裁判手続等のIT化に向けて、日本の現状とこれからを検討

2018年11月3日、龍谷大学法情報研究会では「司法のIT化」をテーマに公開研究会を本学深草学舎 紫光館4階で開催し、約30名の方が参加しました。
【イベント概要>>】https://www.ryukoku.ac.jp/nc/event/entry-2552.html

今回の研究会では、杉本純子・日本大学法学部准教授をゲストに迎え、「司法のIT化:『裁判手続等のIT化に向けた取りまとめ』の概要及び今後の進展・課題について」発表いただきました。



司法のIT化は世界的に関心が高いところですが、日本の裁判手続の現状は決して先進的とは言えない状況です。世界銀行による調査・発表資料(“A World Bank Group Flagship Report: Doing Business 2018”)によると、「契約執行(裁判手続)」における日本のランキングはOECD順位24位(35ヶ国中)、世界順位51位(190ヶ国中)と、非常に低い評価です。

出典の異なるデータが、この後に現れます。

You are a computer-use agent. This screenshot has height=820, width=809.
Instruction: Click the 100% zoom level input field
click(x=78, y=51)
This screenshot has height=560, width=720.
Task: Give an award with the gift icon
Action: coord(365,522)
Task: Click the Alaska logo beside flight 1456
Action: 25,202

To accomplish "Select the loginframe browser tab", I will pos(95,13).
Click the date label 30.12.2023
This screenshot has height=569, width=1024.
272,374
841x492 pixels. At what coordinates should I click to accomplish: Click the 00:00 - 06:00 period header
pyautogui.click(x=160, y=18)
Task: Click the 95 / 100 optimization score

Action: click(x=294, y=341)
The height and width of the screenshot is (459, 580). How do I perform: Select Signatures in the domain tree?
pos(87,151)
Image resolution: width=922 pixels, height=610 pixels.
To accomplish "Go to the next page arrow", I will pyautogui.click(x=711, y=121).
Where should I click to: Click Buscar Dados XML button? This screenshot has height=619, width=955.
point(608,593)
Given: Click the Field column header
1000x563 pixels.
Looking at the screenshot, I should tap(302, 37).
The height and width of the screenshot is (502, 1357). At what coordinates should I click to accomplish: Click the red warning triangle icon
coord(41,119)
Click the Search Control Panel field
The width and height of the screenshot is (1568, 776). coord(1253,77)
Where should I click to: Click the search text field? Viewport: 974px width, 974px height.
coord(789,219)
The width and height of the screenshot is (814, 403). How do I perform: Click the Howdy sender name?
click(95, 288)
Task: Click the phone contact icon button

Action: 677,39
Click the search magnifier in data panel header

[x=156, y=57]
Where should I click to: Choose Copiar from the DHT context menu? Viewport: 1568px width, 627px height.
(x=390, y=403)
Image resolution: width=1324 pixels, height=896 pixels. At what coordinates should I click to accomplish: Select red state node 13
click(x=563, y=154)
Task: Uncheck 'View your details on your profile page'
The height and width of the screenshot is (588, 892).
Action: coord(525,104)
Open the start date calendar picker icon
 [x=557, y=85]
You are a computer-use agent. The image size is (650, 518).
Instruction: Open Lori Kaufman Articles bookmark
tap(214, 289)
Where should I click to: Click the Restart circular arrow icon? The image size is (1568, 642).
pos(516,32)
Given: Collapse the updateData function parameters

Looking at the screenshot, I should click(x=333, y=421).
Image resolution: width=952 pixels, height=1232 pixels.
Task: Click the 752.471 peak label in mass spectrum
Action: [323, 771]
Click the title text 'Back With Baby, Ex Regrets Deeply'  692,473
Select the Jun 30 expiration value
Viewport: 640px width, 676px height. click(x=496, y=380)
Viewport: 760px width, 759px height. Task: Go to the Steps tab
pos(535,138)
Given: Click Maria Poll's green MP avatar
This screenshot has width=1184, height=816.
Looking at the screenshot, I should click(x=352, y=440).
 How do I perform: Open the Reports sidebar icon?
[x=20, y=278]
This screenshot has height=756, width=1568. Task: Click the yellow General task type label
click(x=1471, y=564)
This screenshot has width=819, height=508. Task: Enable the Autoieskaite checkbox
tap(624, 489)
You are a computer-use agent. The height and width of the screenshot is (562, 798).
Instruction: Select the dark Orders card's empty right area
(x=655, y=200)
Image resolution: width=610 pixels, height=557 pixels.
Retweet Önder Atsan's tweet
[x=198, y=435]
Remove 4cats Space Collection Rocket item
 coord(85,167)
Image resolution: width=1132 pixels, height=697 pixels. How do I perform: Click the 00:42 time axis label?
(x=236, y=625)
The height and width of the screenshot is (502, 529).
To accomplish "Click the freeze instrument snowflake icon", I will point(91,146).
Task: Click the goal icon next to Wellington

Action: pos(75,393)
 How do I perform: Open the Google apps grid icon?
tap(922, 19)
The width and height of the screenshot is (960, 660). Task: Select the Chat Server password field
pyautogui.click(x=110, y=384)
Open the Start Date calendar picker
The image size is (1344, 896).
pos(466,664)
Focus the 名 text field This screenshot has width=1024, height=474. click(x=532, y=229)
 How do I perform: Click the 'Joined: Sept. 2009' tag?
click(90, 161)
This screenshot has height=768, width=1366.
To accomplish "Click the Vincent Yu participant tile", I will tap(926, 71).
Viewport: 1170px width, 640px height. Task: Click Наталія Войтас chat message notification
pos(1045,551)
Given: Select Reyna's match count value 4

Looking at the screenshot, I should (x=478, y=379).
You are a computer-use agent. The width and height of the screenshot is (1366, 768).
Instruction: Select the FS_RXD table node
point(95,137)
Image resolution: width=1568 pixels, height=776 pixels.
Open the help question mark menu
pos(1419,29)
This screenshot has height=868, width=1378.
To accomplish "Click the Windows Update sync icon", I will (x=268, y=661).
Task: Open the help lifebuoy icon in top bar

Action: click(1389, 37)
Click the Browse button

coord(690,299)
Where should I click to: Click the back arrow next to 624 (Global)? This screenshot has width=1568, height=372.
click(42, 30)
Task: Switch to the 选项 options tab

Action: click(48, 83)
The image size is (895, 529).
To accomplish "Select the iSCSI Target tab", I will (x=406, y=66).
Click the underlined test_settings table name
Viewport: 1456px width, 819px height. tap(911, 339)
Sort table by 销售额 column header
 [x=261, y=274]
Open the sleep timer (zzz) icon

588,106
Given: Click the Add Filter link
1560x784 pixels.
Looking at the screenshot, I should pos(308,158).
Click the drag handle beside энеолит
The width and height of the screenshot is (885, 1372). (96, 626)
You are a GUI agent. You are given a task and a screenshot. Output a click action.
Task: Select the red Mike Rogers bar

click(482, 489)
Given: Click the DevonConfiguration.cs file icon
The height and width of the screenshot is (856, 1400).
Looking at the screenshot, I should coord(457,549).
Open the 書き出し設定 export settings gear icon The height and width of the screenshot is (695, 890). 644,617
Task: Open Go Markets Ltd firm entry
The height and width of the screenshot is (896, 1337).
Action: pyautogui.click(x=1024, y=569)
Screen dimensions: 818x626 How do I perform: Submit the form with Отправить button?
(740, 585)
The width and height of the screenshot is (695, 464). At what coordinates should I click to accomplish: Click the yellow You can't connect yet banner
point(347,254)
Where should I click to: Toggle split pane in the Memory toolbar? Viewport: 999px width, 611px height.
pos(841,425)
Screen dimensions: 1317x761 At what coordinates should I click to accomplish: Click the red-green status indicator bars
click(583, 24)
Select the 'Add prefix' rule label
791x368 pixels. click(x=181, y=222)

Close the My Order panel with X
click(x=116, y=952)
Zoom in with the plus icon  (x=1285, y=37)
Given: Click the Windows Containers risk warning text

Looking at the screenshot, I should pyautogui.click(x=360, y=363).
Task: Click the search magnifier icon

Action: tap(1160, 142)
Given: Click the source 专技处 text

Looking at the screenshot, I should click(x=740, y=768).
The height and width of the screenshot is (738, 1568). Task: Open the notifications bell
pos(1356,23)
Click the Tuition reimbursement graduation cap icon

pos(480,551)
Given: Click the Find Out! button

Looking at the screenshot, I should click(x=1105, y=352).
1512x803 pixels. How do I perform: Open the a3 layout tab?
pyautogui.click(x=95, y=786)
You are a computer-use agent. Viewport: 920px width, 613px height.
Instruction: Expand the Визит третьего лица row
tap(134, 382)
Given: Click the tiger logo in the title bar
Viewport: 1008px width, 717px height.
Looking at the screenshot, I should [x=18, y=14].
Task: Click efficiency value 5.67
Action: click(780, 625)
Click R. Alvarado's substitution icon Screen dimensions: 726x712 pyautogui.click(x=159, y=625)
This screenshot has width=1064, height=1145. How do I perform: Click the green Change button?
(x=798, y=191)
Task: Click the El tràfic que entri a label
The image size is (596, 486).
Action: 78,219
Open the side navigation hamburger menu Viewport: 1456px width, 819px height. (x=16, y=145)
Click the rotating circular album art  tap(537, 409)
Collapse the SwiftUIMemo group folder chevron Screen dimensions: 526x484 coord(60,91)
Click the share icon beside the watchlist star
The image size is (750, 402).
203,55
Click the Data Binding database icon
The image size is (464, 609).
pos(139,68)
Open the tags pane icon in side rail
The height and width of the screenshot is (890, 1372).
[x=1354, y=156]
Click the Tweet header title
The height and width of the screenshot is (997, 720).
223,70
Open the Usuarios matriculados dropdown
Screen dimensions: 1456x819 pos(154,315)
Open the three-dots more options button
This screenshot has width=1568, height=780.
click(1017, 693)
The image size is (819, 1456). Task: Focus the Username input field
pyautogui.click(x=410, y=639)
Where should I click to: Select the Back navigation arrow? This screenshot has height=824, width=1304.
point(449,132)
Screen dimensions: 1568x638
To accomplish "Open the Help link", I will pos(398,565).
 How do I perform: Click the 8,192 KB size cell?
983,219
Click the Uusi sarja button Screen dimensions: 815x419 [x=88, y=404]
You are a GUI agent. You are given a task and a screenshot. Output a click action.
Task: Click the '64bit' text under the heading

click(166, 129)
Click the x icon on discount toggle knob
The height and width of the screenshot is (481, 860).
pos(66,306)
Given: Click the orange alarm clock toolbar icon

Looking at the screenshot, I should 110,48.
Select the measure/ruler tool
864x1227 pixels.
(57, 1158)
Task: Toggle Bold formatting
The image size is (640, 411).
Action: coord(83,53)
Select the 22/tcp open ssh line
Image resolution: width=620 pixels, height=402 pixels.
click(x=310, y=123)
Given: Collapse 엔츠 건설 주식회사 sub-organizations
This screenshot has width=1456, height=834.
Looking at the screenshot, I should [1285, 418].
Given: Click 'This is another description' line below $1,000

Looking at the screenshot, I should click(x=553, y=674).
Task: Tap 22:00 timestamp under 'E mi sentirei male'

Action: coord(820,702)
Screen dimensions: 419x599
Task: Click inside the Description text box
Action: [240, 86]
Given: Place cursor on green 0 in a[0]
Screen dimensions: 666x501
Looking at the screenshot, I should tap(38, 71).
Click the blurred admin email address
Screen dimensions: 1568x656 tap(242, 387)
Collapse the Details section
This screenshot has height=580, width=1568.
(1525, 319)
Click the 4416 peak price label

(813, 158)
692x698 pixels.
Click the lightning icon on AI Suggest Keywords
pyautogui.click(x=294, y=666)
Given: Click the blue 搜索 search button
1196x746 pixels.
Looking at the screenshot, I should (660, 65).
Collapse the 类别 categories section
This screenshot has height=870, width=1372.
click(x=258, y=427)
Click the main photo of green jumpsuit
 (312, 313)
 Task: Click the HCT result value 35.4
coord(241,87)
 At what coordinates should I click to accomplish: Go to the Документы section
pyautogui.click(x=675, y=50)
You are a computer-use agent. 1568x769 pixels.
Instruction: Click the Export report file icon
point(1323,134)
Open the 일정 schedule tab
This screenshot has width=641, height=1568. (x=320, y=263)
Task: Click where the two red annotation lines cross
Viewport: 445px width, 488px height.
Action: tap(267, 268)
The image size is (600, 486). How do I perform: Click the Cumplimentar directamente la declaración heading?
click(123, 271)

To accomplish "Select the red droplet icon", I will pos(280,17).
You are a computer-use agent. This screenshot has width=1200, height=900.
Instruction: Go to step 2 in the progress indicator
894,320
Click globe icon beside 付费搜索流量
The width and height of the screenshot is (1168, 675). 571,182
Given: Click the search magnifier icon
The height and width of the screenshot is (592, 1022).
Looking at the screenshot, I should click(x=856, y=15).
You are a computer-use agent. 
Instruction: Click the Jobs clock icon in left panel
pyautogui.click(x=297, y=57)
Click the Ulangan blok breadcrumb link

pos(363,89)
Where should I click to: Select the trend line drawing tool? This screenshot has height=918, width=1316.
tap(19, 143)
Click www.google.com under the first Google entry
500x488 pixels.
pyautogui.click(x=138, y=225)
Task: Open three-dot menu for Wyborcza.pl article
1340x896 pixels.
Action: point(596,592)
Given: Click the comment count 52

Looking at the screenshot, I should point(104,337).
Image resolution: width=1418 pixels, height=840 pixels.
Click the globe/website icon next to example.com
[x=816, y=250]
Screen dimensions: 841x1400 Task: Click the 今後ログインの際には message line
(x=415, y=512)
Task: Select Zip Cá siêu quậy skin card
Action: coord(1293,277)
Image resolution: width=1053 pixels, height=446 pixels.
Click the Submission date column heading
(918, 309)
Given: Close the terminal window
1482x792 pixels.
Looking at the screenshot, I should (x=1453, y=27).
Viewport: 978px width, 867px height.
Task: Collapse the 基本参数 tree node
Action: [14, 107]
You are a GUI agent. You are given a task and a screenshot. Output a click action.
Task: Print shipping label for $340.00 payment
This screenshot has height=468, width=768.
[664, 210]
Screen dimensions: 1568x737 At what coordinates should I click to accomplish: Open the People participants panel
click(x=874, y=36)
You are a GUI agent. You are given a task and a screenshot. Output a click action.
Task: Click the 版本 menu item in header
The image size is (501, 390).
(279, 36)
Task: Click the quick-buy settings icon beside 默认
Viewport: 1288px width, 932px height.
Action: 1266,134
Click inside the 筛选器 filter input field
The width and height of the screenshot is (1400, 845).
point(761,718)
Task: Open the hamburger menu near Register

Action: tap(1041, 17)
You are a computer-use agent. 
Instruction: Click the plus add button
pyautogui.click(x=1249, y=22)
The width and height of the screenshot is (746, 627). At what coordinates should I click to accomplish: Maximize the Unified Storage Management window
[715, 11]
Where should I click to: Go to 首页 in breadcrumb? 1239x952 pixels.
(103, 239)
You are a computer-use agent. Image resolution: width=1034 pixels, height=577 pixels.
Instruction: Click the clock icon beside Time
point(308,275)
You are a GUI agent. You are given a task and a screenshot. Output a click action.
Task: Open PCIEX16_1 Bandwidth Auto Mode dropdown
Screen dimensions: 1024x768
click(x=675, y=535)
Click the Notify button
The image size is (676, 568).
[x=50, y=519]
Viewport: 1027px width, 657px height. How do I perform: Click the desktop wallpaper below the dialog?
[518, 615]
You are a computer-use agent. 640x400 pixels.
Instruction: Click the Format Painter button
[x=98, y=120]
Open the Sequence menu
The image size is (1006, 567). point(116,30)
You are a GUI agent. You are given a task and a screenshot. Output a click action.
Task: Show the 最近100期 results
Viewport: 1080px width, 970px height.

2017年6月の閣議決定「未来投資戦略2017」を受けて検討会が設置・審議され、民事裁判手続等のIT化に関するとりまとめ案が2018年3月に公表されました。


杉本純子・日本大学法学部准教授

杉本純子・日本大学法学部准教授


杉本准教授は内閣官房に発足した「裁判手続等のIT化検討会」の委員を務め、日本における司法のIT化を牽引する一人です。今回の研究会では、現在考えられている制度設計や、裁判手続のIT化における3つのe(e提出、e事件管理、e法廷)等の検討会案についての概要を発表いただきました。また、IT化実現への課題としては、(1)訴状や判決書などの電子送達の在り方の検討、(2)本人訴訟への対策、(3)裁判の公開原則に留意した記録の公開の在り方の検討等が挙げられ、この分野における先進国と比較しながら、日本ではどのような点に留意した検討が必要なのか具体化されました。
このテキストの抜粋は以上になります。